カードゲームのアニメや漫画的なノリがこの世界でも反映されるのかよ……。
「口ぶりからしてお前は人間じゃないと言ってないか?」
「もしかして気づいてなかったのか?」
「半々なだけだ」
二次元ならともかく、
内心で若干戸惑っていると、不気味な女ことミカエラが苦笑いを浮かべながら姿勢を正した。
「改めて名乗るが私は星の騎士・ミカエラ。スターライト帝国と呼ばれる邪教に操られていたソウルユニットだ」
「……はい?」
「な、なんだその反応は?」
「ソウルユニットってなんだ?」
「え?」
ドユコト?
内容的には二次元でよく見るカードの精霊的なのはわかるんだけど、ソウルユニットの聞き覚えが無くて固まってしまった。

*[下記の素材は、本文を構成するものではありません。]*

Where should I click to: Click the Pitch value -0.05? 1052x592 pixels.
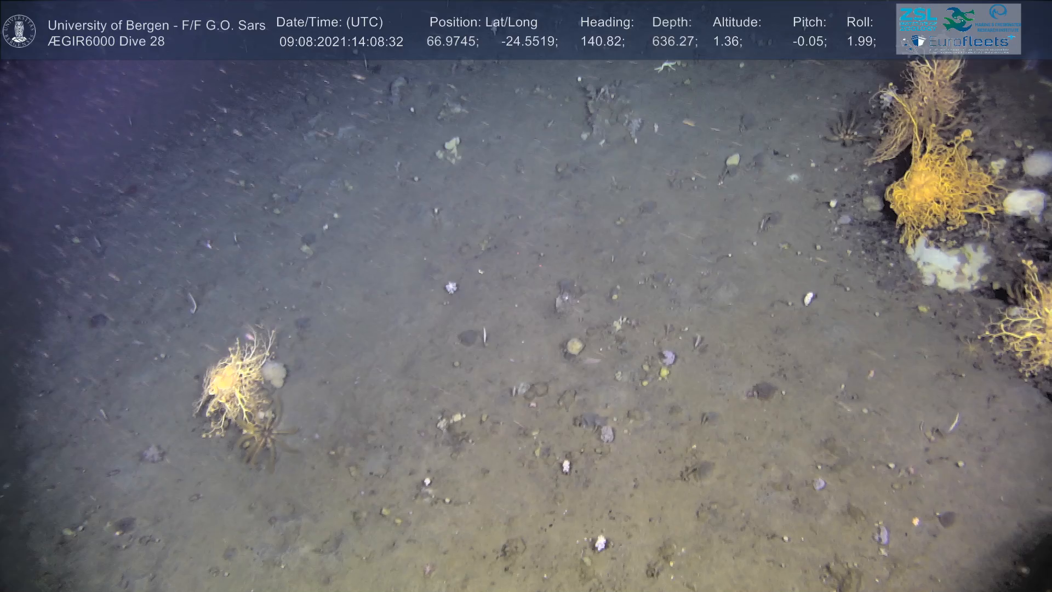click(x=809, y=42)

「貴様は私の事をソウルユニットと知らずにアビス・グレイズを行ったのか!?」
「そうだけど? てか俺の名前は青風斗真で貴様呼びはいい加減やめて欲しいが」
「お、おおう、すまない」
なんがミカエラさんがビビってない?
彼女に少し怯えられている感じがあるので、会話のやり方に悩みながら返答していく。
「話を戻すけどソウルユニットの説明をよろしく」
「いきなりだが、まあいい。トウマはソウル・ファンタジアの事をどう思っている?」
「楽しいカードゲームとしか思ってないけど?」
「そうか。なら私を見てどう感じた?」
どう感じたって言われてもな。
ミカエラさんはツノが生えているがそれ以外は美人大学生みたいな姿。
前世のコミケに行けば人気になれそうな見た目なので……。
「美人なお姉さんとしか感じない」
「ッ!? わ、私は人間じゃないのにか!」
「俺的には会話が出来て迷惑をかけてこなければぶっちゃけどうでもいい」
「本気で言っているの?」
「逆に嘘をつく理由はあるのか?」
前世の上司みたいに話が通じずに怒鳴ってくるタイプは嫌いだが、ミカエラさんはそのタイプではなさそう。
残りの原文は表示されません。